Source passage:

This paper makes four contributions to the study of such performance-sensitive 
distributed multimedia search engines. First, we describe the architecture of 
MISE, the MediaSys Image Search Engine over a large scale network. 
Secondly, we present the search capabilities of MISE as companion part of 
image processing. Thirdly, various evaluations of MISE have been made in 
terms of image processing performances and compared to the performances of 
Xv, an equivalent image processing application written in C. 



1. INTRODUCTION AND MOTIVATION 

Lot of works in the field of multimedia management systems have followed generic 
approaches and have developed visualisation tools in the field of search by content, 
mainly for images [33] [34] [25] [8] [9], and especially for the manipulation and the 
storage of features such as the colours, the edges, or the shape of the content of 
images. Also, the design of data structure has been studied for modelling [19], 
representing and storing multimedia content [11] as well as for accessing efficiently to 
multidimensional multimedia feature vectors [14] [31] [4] [17] [35]. However, 
problems of large scale distributed multimedia information systems such as the 
quality of the search, the performance, the flexibility, and the customisability have 
been mostly ignored. MediaSys provides such an extensible infrastructure for 
multimedia management. For instance, plug-ins for image operations or filters can be 
associated and integrated, even dynamically. This eases its upgrades according to the 
user's requirements and the evolving technology.

Information supplied:
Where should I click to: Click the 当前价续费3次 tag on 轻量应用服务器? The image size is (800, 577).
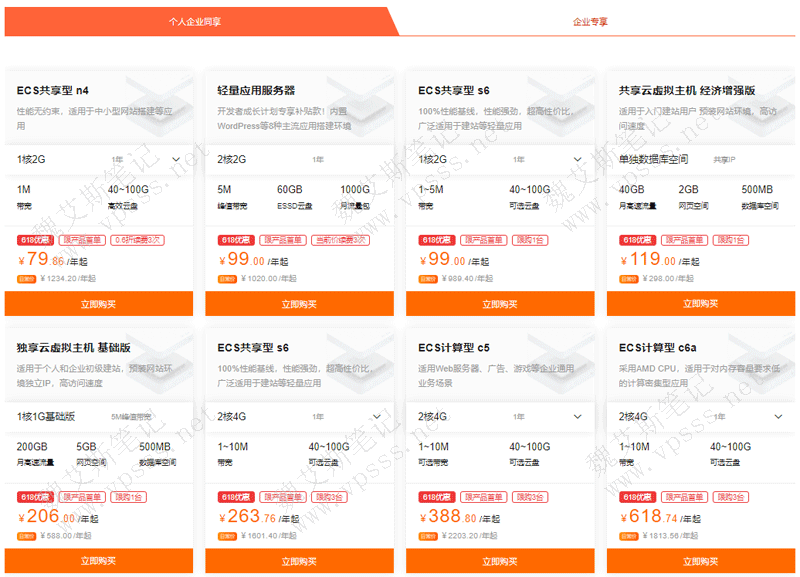(x=339, y=240)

Problem details: Write out the passage above on the MediaSys Image Search Engine, word for word, from "Secondly, we present" to "written in C.".

Output:
Secondly, we present the search capabilities of MISE as companion part of 
image processing. Thirdly, various evaluations of MISE have been made in 
terms of image processing performances and compared to the performances of 
Xv, an equivalent image processing application written in C.